To Republicans, it sounded as if Obama was hardly chastened or heeding the message of the election, evidently more eager to find excuses than to rethink the way he has governed. Absent a change in attitude from the president and a genuine outreach on issues that matter to them, Republicans said, the next two years could simply usher in even more political squabbling.

“There’s a huge opportunity to get things done if his frame of mind is in the right place, and it’s not clear it is,” said Sara Taylor Fagen, who was President George W. Bush’s political director when he lost Congress in 2006. “He’s never shown an interest or willingness to work with members of Congress. Talk to Democrats - they don’t feel he ever made an effort to court them. It’s not clear he’ll make an effort to court Republicans.”

Rep. Adam Kinzinger, R-Ill., said both parties need to find a way to get past their mutual suspicions to forge a new working relationship. “He feels burned, and we feel burned too,” Kinzinger said. “For four years, it’s been a lot of mistrust on both sides.” Just two years after Obama’s re-election, the midterm results underscored just how far he has fallen in the public mind. Nearly 6 out of 10 voters Tuesday expressed negative feelings about his administration, according to exit polls. For every two voters who said they had cast ballots to support Obama, three voters said they were voting to express their opposition to him.

Electoral pessimism

The electorate was deeply pessimistic about the country, with 7 out of 10 describing the economy as not so good or poor and 8 out of 10 expressing worry about the direction of the economy in the next year. Numbers like that discouraged Obama’s aides, who said they have not done a good job getting out the president’s record, noting that the deficit has fallen by half, unemployment is now below 6 percent, the price of gasoline has fallen sharply and the economy is growing at a decent rate.

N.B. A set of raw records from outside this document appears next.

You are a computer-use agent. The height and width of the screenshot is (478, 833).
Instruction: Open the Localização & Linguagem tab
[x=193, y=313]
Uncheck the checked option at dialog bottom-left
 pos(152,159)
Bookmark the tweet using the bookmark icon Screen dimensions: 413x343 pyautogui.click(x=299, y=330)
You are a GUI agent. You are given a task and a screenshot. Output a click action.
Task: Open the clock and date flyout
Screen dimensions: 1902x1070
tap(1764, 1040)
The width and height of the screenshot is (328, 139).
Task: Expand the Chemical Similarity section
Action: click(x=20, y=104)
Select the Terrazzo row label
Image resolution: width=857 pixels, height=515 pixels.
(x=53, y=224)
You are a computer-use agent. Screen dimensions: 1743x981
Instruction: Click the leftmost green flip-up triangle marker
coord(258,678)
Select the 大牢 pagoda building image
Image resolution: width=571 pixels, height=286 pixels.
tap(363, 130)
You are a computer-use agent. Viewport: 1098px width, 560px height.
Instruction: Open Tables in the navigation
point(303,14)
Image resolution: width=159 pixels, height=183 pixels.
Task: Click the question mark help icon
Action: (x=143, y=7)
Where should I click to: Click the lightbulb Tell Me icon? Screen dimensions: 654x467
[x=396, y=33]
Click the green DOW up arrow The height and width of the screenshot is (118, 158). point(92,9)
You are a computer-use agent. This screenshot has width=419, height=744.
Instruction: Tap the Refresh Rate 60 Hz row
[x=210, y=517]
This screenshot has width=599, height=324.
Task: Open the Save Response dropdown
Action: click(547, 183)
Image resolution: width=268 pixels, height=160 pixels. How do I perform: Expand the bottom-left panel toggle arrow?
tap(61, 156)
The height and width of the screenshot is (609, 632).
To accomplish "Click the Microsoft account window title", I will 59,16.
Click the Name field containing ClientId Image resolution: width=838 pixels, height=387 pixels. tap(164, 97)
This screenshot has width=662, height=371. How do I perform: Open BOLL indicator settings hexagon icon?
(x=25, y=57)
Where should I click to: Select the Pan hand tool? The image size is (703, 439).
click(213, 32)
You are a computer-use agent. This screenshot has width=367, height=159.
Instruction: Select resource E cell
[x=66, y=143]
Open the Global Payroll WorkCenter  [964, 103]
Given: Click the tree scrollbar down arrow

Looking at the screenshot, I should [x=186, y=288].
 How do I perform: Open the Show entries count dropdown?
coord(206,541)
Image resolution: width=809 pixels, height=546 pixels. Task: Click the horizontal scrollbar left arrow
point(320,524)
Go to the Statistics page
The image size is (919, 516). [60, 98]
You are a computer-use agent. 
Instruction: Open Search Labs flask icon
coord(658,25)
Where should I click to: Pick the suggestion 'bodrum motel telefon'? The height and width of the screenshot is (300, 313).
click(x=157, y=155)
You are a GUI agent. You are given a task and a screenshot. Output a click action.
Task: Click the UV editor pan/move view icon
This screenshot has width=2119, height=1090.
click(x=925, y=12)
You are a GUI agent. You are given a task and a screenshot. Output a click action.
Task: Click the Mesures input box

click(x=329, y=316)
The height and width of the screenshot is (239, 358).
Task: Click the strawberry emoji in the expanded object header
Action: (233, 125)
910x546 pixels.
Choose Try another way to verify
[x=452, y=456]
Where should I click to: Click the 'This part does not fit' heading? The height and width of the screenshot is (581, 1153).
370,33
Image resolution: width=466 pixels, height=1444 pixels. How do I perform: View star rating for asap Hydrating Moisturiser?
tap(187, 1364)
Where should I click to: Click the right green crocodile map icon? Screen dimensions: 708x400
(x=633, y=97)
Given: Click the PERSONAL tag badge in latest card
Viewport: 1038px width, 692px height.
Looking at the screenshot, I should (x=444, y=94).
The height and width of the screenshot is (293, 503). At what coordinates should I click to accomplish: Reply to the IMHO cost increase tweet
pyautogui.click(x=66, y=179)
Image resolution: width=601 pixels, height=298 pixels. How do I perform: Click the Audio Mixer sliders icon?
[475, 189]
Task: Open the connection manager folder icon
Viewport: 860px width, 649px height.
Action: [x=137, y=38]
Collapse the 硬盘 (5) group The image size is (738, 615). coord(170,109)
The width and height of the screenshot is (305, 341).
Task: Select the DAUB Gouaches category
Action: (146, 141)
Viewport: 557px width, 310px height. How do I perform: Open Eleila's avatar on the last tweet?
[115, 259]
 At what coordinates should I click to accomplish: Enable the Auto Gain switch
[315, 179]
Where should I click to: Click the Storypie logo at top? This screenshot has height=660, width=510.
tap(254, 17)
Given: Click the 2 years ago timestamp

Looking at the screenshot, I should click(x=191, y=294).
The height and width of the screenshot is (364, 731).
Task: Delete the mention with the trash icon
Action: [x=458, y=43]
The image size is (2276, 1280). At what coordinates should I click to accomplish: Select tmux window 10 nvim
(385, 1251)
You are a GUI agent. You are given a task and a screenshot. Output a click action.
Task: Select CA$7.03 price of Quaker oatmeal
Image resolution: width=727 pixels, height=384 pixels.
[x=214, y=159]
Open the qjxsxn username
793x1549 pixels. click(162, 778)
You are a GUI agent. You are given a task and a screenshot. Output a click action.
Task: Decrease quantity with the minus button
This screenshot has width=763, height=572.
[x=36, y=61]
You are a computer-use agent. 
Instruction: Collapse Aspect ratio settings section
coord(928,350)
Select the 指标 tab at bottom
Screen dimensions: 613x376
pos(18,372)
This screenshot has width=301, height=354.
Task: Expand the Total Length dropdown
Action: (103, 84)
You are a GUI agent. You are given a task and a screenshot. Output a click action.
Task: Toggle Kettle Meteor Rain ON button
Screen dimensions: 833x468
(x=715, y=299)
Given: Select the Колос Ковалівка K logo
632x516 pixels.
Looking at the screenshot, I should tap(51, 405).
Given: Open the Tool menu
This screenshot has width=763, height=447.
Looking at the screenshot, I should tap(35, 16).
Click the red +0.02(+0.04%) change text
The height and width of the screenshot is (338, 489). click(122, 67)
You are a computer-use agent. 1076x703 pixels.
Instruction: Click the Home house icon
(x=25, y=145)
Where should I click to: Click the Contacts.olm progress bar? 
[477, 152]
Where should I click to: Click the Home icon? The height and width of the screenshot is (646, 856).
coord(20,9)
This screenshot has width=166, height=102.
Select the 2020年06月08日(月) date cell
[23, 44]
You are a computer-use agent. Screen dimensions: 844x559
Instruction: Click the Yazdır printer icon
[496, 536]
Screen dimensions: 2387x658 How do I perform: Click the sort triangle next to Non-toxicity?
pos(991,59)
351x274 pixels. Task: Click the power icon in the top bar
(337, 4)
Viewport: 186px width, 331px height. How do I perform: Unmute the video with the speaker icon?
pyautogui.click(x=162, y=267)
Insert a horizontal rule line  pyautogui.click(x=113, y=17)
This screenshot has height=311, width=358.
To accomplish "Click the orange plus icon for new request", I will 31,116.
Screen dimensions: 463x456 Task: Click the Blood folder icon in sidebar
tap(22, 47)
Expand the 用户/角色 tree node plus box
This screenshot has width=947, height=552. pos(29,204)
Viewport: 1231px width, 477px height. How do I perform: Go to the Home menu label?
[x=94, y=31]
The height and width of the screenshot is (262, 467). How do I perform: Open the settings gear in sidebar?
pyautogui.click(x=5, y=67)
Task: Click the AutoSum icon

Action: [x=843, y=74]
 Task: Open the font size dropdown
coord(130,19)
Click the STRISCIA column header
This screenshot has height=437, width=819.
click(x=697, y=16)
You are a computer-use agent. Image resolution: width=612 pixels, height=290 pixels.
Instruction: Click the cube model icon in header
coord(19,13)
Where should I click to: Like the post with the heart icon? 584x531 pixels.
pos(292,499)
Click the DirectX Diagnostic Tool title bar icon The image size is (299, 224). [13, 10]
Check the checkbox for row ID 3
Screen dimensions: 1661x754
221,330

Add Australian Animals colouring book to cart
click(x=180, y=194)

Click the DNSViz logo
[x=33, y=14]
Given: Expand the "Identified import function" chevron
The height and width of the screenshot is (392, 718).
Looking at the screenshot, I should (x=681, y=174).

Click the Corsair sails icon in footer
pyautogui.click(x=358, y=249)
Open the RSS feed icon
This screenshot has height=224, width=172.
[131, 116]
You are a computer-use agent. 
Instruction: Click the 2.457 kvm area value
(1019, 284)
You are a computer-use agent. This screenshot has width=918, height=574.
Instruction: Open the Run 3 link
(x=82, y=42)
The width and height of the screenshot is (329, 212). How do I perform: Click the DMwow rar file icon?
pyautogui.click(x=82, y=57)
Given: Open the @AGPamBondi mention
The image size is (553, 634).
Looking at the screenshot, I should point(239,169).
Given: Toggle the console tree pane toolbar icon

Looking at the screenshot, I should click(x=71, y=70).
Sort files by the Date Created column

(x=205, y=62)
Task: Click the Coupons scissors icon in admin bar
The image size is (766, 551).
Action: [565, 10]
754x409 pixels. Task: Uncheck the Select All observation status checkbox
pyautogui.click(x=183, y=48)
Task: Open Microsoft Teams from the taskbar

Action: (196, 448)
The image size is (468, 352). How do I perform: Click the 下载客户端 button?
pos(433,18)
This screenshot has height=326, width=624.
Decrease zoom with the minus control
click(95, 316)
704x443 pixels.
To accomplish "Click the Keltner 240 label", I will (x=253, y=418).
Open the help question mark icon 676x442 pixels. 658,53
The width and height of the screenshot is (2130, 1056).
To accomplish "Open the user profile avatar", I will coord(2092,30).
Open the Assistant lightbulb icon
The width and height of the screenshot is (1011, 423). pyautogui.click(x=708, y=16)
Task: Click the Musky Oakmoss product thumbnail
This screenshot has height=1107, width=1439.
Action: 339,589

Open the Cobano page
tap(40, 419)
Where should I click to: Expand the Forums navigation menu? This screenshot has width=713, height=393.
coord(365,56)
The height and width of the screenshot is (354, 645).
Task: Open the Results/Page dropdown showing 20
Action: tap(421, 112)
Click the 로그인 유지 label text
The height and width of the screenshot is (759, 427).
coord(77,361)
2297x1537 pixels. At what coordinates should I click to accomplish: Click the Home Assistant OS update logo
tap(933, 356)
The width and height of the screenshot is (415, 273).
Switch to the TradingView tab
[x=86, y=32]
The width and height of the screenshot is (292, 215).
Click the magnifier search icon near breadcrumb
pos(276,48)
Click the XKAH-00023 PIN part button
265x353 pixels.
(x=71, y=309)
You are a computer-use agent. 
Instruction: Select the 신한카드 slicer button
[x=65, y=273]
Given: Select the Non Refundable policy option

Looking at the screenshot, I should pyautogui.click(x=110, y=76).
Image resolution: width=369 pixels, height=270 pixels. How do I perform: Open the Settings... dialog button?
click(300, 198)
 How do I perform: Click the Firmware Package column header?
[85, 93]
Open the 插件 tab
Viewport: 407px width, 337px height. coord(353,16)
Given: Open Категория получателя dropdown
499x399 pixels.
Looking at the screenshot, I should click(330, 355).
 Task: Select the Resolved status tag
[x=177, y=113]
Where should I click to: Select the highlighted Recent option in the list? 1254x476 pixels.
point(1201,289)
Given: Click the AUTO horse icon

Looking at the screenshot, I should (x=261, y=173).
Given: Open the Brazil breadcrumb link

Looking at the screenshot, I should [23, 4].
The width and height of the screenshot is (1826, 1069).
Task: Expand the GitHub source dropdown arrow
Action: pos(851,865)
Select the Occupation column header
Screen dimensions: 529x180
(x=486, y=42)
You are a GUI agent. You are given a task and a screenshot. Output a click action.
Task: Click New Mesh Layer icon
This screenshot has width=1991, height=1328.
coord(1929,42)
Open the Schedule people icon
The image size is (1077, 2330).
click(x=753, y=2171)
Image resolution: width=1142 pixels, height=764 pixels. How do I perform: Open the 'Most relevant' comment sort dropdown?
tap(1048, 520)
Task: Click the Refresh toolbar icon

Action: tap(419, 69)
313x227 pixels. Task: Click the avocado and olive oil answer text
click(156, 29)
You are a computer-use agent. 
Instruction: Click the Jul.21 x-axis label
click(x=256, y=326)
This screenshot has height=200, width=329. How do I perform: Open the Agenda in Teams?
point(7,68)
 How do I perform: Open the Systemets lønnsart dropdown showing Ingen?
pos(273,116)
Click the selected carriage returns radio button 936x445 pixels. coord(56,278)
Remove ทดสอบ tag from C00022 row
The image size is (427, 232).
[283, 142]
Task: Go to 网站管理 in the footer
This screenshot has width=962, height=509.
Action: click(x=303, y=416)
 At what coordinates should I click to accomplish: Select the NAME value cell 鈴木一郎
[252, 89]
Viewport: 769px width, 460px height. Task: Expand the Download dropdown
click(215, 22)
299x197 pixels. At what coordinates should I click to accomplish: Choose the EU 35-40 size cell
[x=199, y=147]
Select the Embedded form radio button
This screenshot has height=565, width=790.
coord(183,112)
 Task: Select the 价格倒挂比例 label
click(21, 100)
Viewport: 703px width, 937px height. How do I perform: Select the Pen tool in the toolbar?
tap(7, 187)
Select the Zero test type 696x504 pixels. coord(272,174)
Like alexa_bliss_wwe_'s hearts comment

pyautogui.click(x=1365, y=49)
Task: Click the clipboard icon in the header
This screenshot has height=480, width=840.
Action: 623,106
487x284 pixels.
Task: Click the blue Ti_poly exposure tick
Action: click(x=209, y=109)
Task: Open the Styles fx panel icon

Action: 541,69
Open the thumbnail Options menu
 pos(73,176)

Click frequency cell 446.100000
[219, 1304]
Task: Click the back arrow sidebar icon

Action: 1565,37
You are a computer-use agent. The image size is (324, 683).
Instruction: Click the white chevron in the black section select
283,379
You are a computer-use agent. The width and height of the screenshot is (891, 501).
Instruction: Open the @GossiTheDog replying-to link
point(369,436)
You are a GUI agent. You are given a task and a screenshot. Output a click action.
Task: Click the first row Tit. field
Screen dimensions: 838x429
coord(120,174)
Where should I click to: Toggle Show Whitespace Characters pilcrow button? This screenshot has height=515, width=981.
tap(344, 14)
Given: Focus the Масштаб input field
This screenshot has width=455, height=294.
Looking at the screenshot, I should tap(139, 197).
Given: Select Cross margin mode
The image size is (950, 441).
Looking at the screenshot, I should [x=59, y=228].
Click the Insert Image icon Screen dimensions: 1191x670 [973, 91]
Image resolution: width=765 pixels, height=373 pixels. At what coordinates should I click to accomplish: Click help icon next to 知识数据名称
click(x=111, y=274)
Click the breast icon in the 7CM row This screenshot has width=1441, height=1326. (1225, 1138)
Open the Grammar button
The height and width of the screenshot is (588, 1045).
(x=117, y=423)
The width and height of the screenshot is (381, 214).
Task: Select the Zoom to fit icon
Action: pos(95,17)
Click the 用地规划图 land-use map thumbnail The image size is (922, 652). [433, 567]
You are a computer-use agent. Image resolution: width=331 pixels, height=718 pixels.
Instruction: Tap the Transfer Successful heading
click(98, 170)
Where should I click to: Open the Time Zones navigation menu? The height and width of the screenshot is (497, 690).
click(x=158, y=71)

Obama and Vice President Joe Biden talked about that at a lunch last week, according to an administration official, and the vice president later gave voice to it in a CNN interview aired Monday. “We have to be more direct and clear about exactly what it is we’re looking to do,” Biden said. But Obama was focused on the odds against him.

His staff researched it and told him that no president in more than a half-century had as many Senate seats open in states lost by the president. "This is probably the worst possible group of states for Democrats since Dwight Eisenhower," Obama told WNPR radio in Connecticut on Tuesday. Obama's day on Tuesday was spent in almost defiant disinterest in the elections that would steer his fate.

He had lunch again with Biden, then met with Christine Lagarde, the director of the International Monetary Fund, and later with Defense Secretary Chuck Hagel. He also convened a meeting on the latest developments on the Ebola outbreak.

Aides said he was briefed from time to time about the elections, but beyond calling four radio stations, he made no public comments on them and headed back to the residential quarters for the evening to watch the results, updated by David Simas, his political director.

Obama is not the first second-term president to lose seats in his last midterm election, nor is he the first to find plenty of explanations for why that was not a judgment on his tenure. There is something about this point in a presidency that brings trouble - the last four two-term presidents all faced arguably the greatest crisis of their own creation about this time.

Richard Nixon resigned just three months before his second midterm. Ronald Reagan became caught up in the Iran-Contra scandal, which was revealed in the days after his. Bill Clinton was impeached barely six weeks later. And George W. Bush faced a war that he was on the verge of losing. And yet Reagan, Clinton and Bush also rose to the occasion during the remainder of their terms, surpassing their problems to score important achievements in their final years.

Anita Dunn, a former White House adviser to Obama, noted that voters Tuesday were just as negative about Republican leaders as they were about Obama. In the end, she said, voters were eager not for more failure but for progress by both parties.

“The message for anybody who’s in power is that voters are looking for a change in how they approach getting things done,” she said.